Desde la perspectiva pública, la educación debe estar libre de dogmas y creencias religiosas o confesionales, de doctrinas políticas o sociales, la educación debe estar basada en la racionalidad humana y el humanismo. Lo derivado de cuestiones no racionales, de la fe, puede y debe ser circunscrito al ámbito privado de la sociedad, como un derecho de cada ser.
Entender el significado y la prospectiva del laicismo del siglo XXI tiene vital importancia para comprender la sociedad democrática y las tareas que derivan de la construcción de una sociedad más fraterna, tolerante e igualitaria. Su misión será la plenitud del pensamiento libre y el humanismo en su expresión superior.
La laicidad es compartir la esfera pública entre todos, desde el punto de vista político, jurídico, simbólico y ético. La estructura o superestructura política, económica, empresarial, productiva, financiera, mercadológica, social, al servicio del hombre, para el hombre, para que su desarrollo sea en plenitud, capaz de forjar su propio modelo de desarrollo individual y por igualdad de convicciones de desarrollo social. La libertad de generar su propia cosmovisión, con la libertad de poder ser sujeto, objeto y centro de todo esfuerzo que lleve a alcanzar la feliz libertad y desarrollo del individuo.Desde la perspectiva política, el laicismo propicia que el Estado guarde sana distancia respecto de las Iglesias, respetando el ejercicio de los diversos cultos públicos religiosos y procurando la equidad de todas las iglesias o asociaciones religiosas.
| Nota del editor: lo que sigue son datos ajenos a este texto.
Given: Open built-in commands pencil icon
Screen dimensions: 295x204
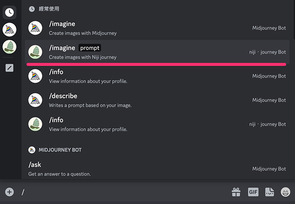Looking at the screenshot, I should 9,68.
Una sociedad democrática debe estar fundada sobre el respeto de los derechos del hombre y del pluralismo. Ella se caracteriza igualmente por la necesidad de un Estado de derecho, por la separación de los poderes legislativo, ejecutivo y judicial, así como por la separación de la Iglesia del Estado. Efectivamente, el laicismo coloca a la religión en el espacio donde debe estar: en el ámbito de la conciencia y la fe personal, de las creencias, del culto, los símbolos y los ritos en los templos, pero nunca en los planteamientos ni en la propaganda ni en el litigio político del poder terrenal.
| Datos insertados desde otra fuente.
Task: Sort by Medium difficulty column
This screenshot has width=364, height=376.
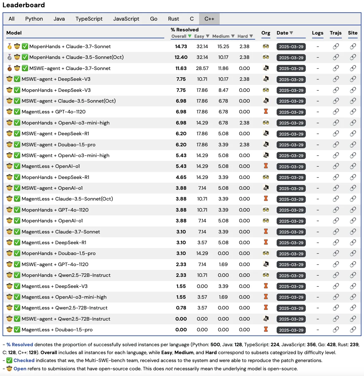Action: tap(223, 36)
La laicidad, entonces, garantiza la autenticidad de la opción personal, no su acierto. Esa opción será la que en cada caso el individuo elija, convencional, tradicional, ortodoxa o herética, pero siempre válida –auténtica- desde un punto de vista laico, si se adopta libremente y si esa opción no compromete la libertad de los demás, ni la existencia misma de la sociedad como un orden posible de cooperación entre individuos libres, iguales y solidarios.
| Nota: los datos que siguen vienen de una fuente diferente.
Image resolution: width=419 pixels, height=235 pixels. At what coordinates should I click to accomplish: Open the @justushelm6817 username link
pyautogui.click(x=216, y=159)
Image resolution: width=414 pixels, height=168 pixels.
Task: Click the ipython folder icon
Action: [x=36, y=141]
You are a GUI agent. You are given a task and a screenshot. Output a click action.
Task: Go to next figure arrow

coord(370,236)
Así como una república necesita de republicanos, la laicidad y el Estado laico necesitan de ciudadanos comprometidos en su defensa. La democracia republicana, rica en la deliberación y el equilibrio de poderes, es a la vez, la mejor defensa de la laicidad, así como ella, es una precondición o compromiso, en un saludable escenario republicano. Este diálogo exige el cultivo de la “virtud cívica” y el creciente compromiso de los ciudadanos con el destino de la comunidad, pero también la construcción de instituciones que no dejen todo librado a la suerte, voluntad, o buen humor del gobernante de turno.